Once enrolled, each infant was randomized into either a treatment (hypothermia) group or a control group. Those in the control group (n = 106) received the standard care for the diagnosis and body temperature was maintained between 36.5[degrees]C and 37[degrees]C. In the treatment group (n = 102) systemic hypothermia was initiated through the use of two cooling blankets, the end goal being a body temperature of 33.5[degrees]C. In both groups, the temperature was monitored continually with an internal esophageal probe and an external skin probe. After 72 hours, the hypothermic infant was gradually rewarmed to a temperature of 36.5[degrees]C.


In the ICU there was no significant difference in the numbers of adverse events in either group. The researchers subsequently followed up 205 of the 208 infants at 18 to 22 months of age and discovered that outcomes were better among the infants in the treatment group than they were in the control group. In the hypothermia and control groups, respectively, the outcome rates were death or significant (moderate-to-severe) disability, 44% and 62% (death alone, 24% and 37%); cerebral palsy, 19% and 30%; blindness, 7% and 14%; and hearing impairment necessitating the use of aids, 4% and 6%. Also, the more favorable results in the treatment group were unchanged after adjustment for both the extent of encephalopathy and the institution. The researchers concluded that the induction of hypothermia produced neuroprotective effects that lessened the rates of death and disability in the neonates.

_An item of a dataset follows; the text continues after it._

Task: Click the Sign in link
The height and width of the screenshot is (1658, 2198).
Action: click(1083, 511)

The treatment is largely considered experimental in the absence of long-term data on infants' development. Additional randomized trials are necessary to corroborate these results before the treatment can be adopted into standard clinical practice.-AK


Shankaran S, et al. N Engl J Med 2005; 353(15):1574-84.

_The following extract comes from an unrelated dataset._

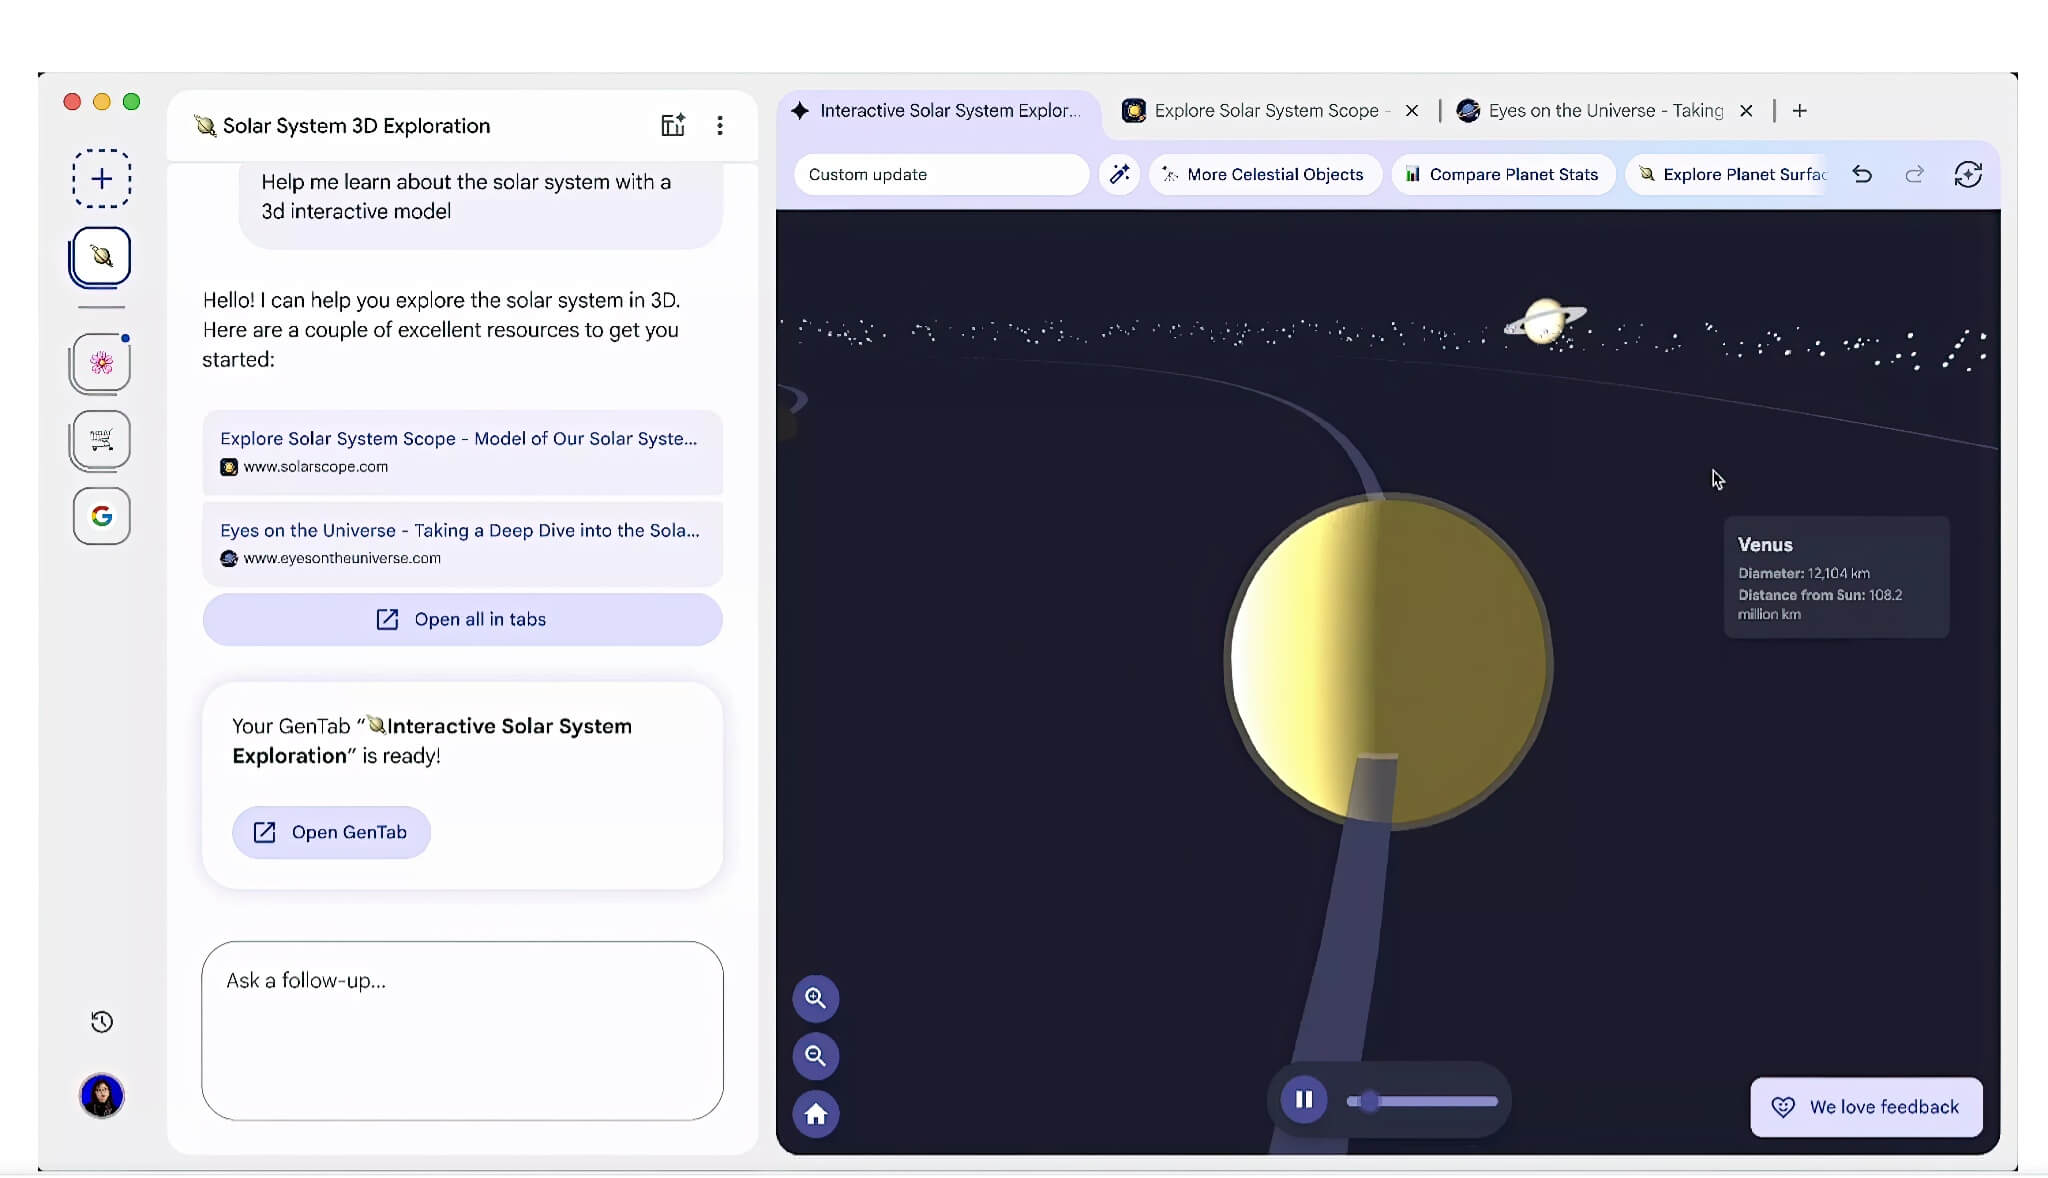Open the flower task in sidebar
2048x1178 pixels.
pos(101,362)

Study shows treatment may improve outcomes for baby and mother.

Whether the risk of serious perinatal outcomes can be reduced by screening for and treating gestational diabetes mellitus has been unclear; organizational bodies have offered disparate recommendations (or offered none, citing a lack of evidence). Researchers in Australia, however, recently completed a randomized clinical trial of 1,000 women, the Australian Carbohydrate Intolerance Study in Pregnant Women, to determine whether treating gestational diabetes affected the incidence of serious perinatal complications (death, shoulder dystocia, bone fracture, and nerve palsy). Women included in the study had one or more risk factors for gestational diabetes or a positive result on oral glucose challenge. Researchers also examined the rates of cesarean section, labor induction, neonatal nursery admissions, and jaundice necessitating phototherapy, as well as maternal anxiety, depression, and health status. The control group (n = 510) received routine obstetric care, and the intervention group (n = 490) received dietary advice, blood glucose monitoring, and insulin therapy as needed.


The rate of serious perinatal complications was lower in the intervention group, as compared with the control group (1% versus 4%), although the rates of neonatal nursery admissions (71% versus 61%) and labor induction (39% versus 29%) were higher; the rate of cesarean section was not significantly different. The rate of nerve palsy was higher in the routine-care group. The rates of postpartum anxiety in the two groups were comparable, but women in the intervention group were less likely to have postpartum depression.


The biggest difference between the intervention and routine care groups was in the number of perinatal deaths (0 and 5, respectively). The researchers attributed this difference to the treatment administered. Other studies have shown no clear correlation between gestational diabetes and perinatal mortality.


An accompanying editorial raised the question of whether it was ethical not to offer treatment for elevated serum glucose levels, one of the criteria for inclusion in the study, but concluded that because no evidence existed to show that treatment improves outcomes, the rational was "reasonable."-LE


Crowther CA, et al. N Engl J Med 2005;352(24):2477-86; Greene MF, Solomon CG. N Engl J Med 2005;352(24):2544.